### Vos tâches
1. Selon l'extrait sur les discours du 1er août, quel poste Xavier Comtesse a-t-il occupé ?
2. Rédigez la suite de l'extrait sur les discours patriotiques du 1er août, en commençant après sa dernière phrase.

### Extrait du document
──────────
Quand le patriotisme tourne à la querelle des anciens et des modernes.

On ne sait pas, on ne sait plus. Le 1er août approche à grands pas et tous les maires de Champignac de ce pays peuvent commencer à se creuser sérieusement la tête: quelle Suisse célébrer sous les lampions et du haut de la tribune qui leur sera ouverte le temps d’un obligé discours patriotique?

On pourra, la fine cravate estivale nouée large et après un dernier coup de peigne énergique, l’entonner à la manière d’un Xavier Comtesse, l’ancien directeur romand d’Avenir Suisse. Mesdames et messieurs, chers compatriotes, cher Arnold, cher Walter, cher Werner, cher Xherdan, en vérité je vous le dis, il n’y a rien, vous entendez, rien à espérer pour notre salut et notre sainte prospérité en dehors du secteur de la santé et du high-tech. Amen.

Ne pas oublier alors de tonner contre les passéistes aux gros mollets vermoulus qui en sont encore à promouvoir — Nicolas Bideau pourquoi tu tousses? — la Suisse de Heidi, avec toquantes, Cervin, pâtes dures et Toblerone.
──────────
### Matériel fourni
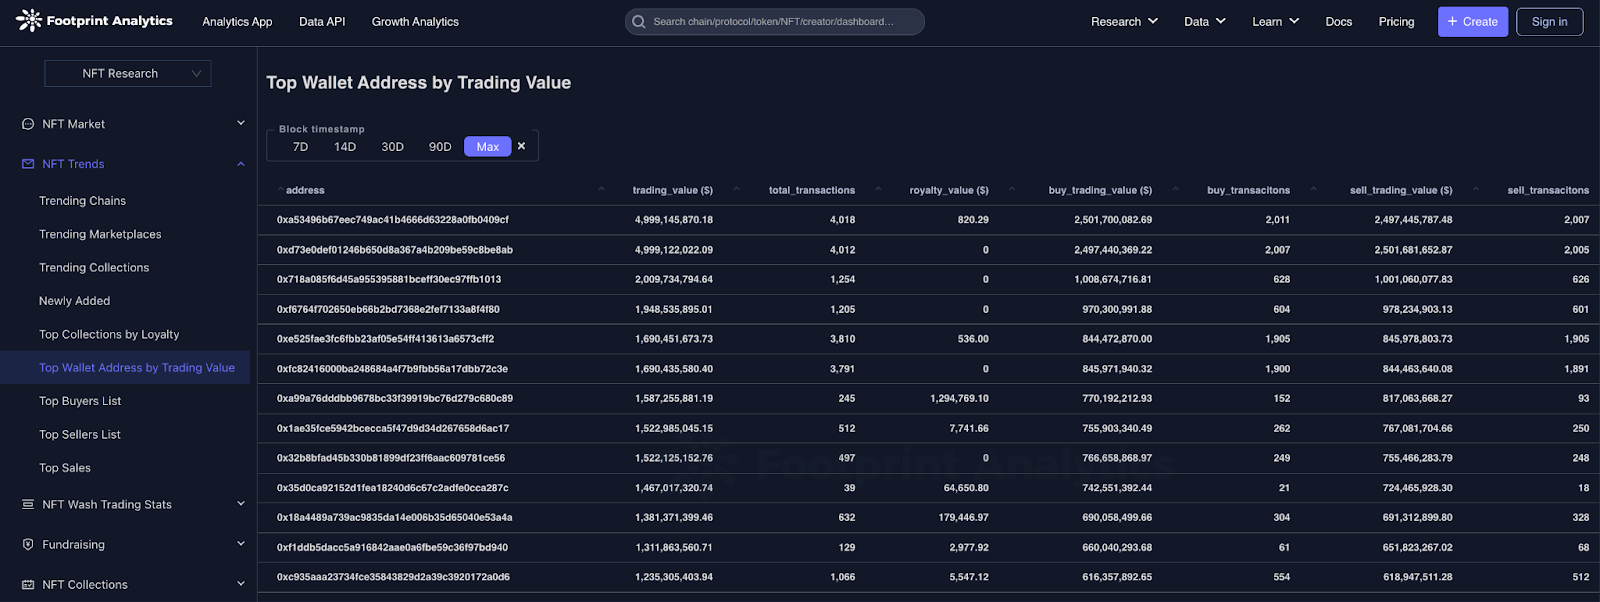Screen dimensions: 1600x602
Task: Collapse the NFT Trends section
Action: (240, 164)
──────────
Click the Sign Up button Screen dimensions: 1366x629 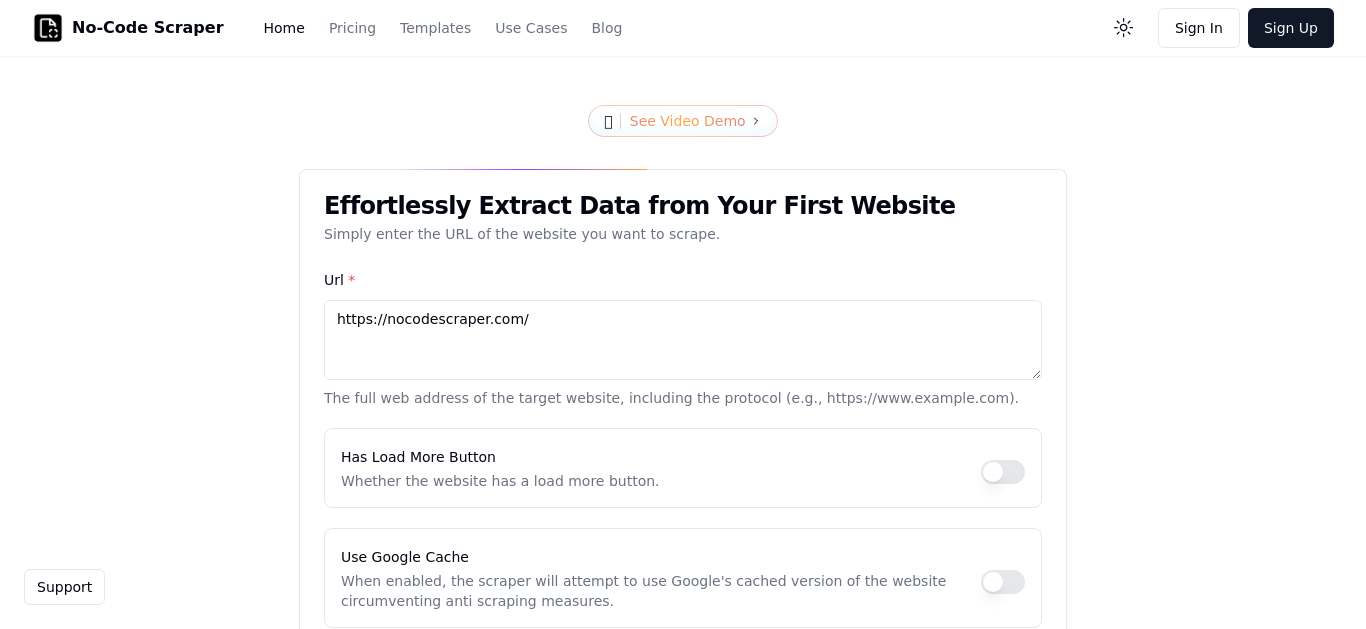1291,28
──────────
### Réponses dans l'ordre
1. Il a été le directeur romand d'Avenir Suisse.

2.
Sauf que c’est peut-être un peu plus compliqué. Les camps s’imbriquent, se chevauchent dans la mêlée, et il devient parfois difficile de distinguer les partisans de Guillaume Tell et ceux de Nick Hayek. Le folkloreux président de «Présence Suisse», le susnommé Bideau donc, relaie ainsi via son compte Twitter une nouvelle qu’il semble juger de première importance: une société suisse — Hulbee AG — se mêle de vouloir concurrencer Google, avec un moteur de recherche beaucoup plus subtil «qui donnera des réponses intelligentes au lieu de cracher des milliers de liens» et surtout moins flicard — ne mémorisant ni les données ni les habitudes des utilisateurs.

Formidable. Tu voulais du high-tech, coco: en voici et du lourd. Oui mais voilà, le nom, le nom de ce moteur, on le donne en mille: «Swisscows ». Sortez Heidi par la grande porte, c’est sa vache qui rentre par la fenêtre.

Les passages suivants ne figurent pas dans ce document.